Work to be completed: Reproduce the rows verbatim, starting at the line containing "Task: Click the 申し込む subscribe button" and ending at the line containing "Screen dimensions: 1354x896", with both of those lines included.

——————

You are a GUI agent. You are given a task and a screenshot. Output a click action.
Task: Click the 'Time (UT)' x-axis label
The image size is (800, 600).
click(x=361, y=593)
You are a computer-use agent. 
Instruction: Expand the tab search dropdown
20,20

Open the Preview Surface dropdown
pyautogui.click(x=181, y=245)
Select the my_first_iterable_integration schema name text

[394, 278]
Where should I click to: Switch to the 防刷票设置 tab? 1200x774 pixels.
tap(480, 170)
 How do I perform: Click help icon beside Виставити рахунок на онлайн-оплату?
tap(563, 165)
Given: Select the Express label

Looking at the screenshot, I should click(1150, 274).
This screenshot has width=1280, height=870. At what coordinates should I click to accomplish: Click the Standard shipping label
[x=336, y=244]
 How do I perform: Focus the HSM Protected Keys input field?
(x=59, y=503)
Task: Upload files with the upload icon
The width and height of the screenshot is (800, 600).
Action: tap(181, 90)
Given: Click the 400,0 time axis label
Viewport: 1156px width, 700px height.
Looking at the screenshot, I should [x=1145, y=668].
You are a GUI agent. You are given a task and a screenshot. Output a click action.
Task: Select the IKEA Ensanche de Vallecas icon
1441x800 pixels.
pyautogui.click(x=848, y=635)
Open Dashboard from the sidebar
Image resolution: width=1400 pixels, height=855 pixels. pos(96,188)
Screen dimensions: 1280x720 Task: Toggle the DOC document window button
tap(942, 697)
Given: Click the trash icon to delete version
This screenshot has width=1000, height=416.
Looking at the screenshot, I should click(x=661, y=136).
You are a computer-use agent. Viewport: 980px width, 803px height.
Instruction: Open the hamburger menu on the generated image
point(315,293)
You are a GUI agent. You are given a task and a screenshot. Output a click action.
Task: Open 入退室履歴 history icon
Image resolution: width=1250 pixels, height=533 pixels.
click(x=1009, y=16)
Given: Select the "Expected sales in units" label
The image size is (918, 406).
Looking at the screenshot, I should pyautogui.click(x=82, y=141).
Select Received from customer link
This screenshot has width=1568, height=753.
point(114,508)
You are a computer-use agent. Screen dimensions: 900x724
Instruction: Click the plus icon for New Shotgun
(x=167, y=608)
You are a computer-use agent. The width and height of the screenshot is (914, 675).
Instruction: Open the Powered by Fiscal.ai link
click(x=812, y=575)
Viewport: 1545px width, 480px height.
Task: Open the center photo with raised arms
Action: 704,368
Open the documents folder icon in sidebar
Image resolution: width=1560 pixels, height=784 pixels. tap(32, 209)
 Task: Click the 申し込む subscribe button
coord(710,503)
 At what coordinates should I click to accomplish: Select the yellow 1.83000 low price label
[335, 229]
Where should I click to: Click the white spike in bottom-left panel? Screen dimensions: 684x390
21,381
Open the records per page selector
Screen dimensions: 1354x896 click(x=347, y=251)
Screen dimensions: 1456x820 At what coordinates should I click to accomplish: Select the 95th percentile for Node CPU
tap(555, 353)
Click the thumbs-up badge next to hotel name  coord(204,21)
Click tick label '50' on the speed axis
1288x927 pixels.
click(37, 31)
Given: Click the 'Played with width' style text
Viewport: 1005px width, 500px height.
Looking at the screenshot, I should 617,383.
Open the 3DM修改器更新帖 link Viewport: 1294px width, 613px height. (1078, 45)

——————

Exercise solution:
 Task: Click the 申し込む subscribe button
coord(710,503)
 At what coordinates should I click to accomplish: Select the yellow 1.83000 low price label
[335, 229]
Where should I click to: Click the white spike in bottom-left panel? Screen dimensions: 684x390
21,381
Open the records per page selector
Screen dimensions: 1354x896 click(x=347, y=251)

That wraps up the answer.